§ **ABOUT THIS EXERCISE**: Could you return each line of the material that has "gitweb" in it?

§ **RECORDS TO PROCESS**:
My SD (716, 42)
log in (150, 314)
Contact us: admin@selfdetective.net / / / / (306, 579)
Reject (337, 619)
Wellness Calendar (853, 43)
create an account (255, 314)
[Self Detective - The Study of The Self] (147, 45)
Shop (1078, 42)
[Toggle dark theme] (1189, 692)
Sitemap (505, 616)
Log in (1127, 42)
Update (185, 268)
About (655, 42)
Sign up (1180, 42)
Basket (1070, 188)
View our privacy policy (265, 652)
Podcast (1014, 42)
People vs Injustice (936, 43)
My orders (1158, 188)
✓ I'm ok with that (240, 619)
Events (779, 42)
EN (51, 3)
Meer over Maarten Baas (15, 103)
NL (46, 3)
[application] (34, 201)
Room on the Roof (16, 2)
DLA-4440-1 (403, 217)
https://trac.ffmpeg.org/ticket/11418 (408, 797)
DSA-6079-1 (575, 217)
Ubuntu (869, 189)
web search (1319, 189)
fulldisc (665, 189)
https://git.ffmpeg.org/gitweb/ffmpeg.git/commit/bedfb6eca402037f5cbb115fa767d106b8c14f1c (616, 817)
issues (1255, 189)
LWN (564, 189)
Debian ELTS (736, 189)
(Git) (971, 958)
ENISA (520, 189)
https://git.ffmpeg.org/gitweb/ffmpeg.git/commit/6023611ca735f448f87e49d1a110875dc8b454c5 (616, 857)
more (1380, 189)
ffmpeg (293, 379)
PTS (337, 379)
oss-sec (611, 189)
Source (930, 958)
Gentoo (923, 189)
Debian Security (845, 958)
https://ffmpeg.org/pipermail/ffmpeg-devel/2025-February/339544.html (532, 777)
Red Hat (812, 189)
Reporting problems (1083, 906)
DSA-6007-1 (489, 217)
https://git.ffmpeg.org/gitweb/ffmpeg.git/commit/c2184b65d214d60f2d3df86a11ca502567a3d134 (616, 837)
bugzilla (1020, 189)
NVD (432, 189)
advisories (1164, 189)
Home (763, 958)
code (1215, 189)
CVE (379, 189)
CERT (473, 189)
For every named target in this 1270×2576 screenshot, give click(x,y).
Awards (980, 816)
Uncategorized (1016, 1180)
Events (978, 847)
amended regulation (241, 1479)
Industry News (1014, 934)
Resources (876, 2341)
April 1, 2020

§ **SOLUTION BELOW**:
https://git.ffmpeg.org/gitweb/ffmpeg.git/commit/bedfb6eca402037f5cbb115fa767d106b8c14f1c (616, 817)
https://git.ffmpeg.org/gitweb/ffmpeg.git/commit/6023611ca735f448f87e49d1a110875dc8b454c5 (616, 857)
https://git.ffmpeg.org/gitweb/ffmpeg.git/commit/c2184b65d214d60f2d3df86a11ca502567a3d134 (616, 837)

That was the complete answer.